Records from a data collection
###

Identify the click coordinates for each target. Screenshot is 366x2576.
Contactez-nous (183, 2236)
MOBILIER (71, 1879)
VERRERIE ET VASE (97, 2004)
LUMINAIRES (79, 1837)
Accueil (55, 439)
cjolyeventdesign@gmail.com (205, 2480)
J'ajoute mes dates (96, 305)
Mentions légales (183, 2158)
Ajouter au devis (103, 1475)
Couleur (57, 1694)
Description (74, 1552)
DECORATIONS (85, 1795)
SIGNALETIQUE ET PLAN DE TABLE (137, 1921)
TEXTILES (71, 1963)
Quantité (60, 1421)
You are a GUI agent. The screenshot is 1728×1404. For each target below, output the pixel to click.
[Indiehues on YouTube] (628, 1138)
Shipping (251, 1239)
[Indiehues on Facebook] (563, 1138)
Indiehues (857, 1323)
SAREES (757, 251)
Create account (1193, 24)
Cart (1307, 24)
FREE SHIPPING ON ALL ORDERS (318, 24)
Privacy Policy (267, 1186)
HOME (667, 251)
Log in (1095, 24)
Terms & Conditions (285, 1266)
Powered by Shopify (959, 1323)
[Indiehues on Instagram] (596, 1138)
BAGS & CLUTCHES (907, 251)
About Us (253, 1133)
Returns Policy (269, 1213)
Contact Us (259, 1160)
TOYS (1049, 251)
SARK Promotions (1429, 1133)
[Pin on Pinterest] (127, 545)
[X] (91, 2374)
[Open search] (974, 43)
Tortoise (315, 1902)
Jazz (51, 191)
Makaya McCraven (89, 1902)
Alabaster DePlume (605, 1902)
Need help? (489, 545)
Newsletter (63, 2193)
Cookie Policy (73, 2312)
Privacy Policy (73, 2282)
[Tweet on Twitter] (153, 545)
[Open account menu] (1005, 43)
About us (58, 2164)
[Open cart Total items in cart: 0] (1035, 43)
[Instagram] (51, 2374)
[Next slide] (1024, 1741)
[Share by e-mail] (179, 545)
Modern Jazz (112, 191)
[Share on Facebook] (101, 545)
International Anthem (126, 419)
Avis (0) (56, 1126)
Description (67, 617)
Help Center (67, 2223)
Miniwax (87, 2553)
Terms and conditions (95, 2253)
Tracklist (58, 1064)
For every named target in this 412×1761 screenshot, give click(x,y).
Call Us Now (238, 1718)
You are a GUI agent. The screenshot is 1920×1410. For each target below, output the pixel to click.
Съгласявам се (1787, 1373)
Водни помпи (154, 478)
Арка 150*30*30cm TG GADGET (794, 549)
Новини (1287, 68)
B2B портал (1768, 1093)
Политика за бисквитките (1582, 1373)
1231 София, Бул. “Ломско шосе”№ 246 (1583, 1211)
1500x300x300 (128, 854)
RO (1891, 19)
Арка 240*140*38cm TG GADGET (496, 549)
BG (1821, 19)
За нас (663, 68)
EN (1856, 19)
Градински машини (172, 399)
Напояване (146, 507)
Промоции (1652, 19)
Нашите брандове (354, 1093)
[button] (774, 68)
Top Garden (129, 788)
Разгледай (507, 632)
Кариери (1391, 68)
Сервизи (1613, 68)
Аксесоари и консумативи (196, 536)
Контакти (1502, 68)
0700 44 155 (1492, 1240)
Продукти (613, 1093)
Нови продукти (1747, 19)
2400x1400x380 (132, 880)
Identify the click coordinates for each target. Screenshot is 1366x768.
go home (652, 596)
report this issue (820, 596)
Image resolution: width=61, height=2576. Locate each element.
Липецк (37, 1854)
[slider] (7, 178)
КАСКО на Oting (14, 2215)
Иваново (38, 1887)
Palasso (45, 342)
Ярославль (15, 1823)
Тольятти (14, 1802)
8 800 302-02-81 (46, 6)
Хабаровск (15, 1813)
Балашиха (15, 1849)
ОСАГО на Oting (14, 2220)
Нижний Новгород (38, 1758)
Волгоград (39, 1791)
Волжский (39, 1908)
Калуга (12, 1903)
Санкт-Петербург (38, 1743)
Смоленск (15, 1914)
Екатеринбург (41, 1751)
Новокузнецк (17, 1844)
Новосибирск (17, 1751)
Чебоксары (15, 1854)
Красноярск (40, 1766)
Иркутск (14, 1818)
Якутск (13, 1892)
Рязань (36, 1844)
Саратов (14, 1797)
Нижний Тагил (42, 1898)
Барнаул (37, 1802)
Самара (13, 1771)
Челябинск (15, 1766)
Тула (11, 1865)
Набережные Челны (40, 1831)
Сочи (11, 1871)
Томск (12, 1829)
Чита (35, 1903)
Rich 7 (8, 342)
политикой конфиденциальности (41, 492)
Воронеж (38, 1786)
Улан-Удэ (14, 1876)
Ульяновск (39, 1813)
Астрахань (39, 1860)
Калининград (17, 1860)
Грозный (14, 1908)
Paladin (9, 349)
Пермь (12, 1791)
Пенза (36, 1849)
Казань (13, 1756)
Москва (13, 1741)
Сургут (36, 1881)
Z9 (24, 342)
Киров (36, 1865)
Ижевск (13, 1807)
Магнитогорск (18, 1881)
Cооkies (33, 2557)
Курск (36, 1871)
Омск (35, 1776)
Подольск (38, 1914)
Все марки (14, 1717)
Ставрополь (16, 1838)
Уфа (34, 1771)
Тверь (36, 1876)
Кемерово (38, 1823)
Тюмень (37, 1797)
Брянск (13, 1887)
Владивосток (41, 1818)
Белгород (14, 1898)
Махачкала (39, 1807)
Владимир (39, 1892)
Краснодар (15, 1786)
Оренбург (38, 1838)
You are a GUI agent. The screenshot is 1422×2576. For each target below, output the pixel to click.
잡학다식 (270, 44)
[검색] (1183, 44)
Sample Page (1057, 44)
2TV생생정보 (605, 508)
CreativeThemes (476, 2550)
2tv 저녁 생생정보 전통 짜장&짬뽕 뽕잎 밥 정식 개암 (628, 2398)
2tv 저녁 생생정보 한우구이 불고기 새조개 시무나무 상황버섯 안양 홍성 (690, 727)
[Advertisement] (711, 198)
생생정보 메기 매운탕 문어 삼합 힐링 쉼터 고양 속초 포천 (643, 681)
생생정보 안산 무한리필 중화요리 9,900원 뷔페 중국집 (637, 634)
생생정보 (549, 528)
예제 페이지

###

#### [Assignment]
In the data above, which lines lie between the line with "You are a GUI agent. The screenshot is 1728×1404." and the line with "[Open search] (974, 43)", inclusive? Print those lines exactly and nothing else.

#### [Answer to the problem]
You are a GUI agent. The screenshot is 1728×1404. For each target below, output the pixel to click.
[Indiehues on YouTube] (628, 1138)
Shipping (251, 1239)
[Indiehues on Facebook] (563, 1138)
Indiehues (857, 1323)
SAREES (757, 251)
Create account (1193, 24)
Cart (1307, 24)
FREE SHIPPING ON ALL ORDERS (318, 24)
Privacy Policy (267, 1186)
HOME (667, 251)
Log in (1095, 24)
Terms & Conditions (285, 1266)
Powered by Shopify (959, 1323)
[Indiehues on Instagram] (596, 1138)
BAGS & CLUTCHES (907, 251)
About Us (253, 1133)
Returns Policy (269, 1213)
Contact Us (259, 1160)
TOYS (1049, 251)
SARK Promotions (1429, 1133)
[Pin on Pinterest] (127, 545)
[X] (91, 2374)
[Open search] (974, 43)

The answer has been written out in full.